As cyber threats continue to grow in scale and sophistication, the ability of banks to protect themselves and the broader financial system would benefit from enhanced information sharing and a more collaborative relationship with the nation’s intelligence community. The ability of industry threat experts to work with intelligence agencies to refine collection, analysis, and subsequent information sharing would address critical gaps in the financial sector’s ability to defend the financial systems Americans count on for every day life.
Despite the existing framework for public-private partnerships, current information sharing mechanisms are limited, and we miss critical opportunities to share timely and usable information. The best way to ensure the continuity of operations for critical infrastructure entities such as financial institutions, telecommunications and energy providers, is for the government to treat private sector entities as partners who share the same mission to defend against threats and preserve our way of life. The recently updated National Counterintelligence Strategy highlighted the need for a new approach and includes protecting critical infrastructure as one of its core pillars for defending the U.S. against adversaries.
The financial sector has identified several important steps that Congress and the executive branch could take to strengthen our cybersecurity and protect our critical infrastructure.
- Congress should designate critical infrastructure a formal customer of the intelligence community, prioritizing collection, analysis and timely information sharing (this requires legislative action)

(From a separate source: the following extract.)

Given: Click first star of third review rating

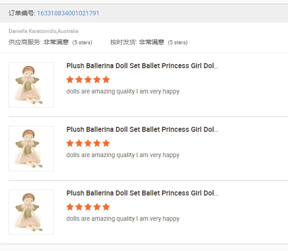Looking at the screenshot, I should click(x=70, y=207).
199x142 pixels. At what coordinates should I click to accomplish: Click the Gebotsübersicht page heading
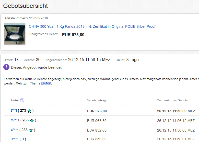tap(26, 6)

- Congress should expand and make permanent the Cybersecurity Information Sharing Act’s (CISA) legal protections for sharing cyber threat information (currently set to expire in 2025)
- The Executive Branch should establish a national Cybersecurity Director in the White House
Cyberspace Solarium Commission
The Cyberspace Solarium Commission, created by the 2019 National Defense Authorization Act, released its report to Congress on March 11, 2020. The Commission was charged with developing a strategic approach to defending the U.S. in cyberspace and released more than 80 recommendations, including those listed above, covering areas such as government structure and organization, promoting national resilience, and operationalizing collaboration with the private sector. BPI looks forward to working with Congress to pass legislation to address gaps in our regulatory structure and better protect our nation. As our cyber adversaries continue to grow in size and sophistication, both government and critical infrastructure will benefit from greater collaboration.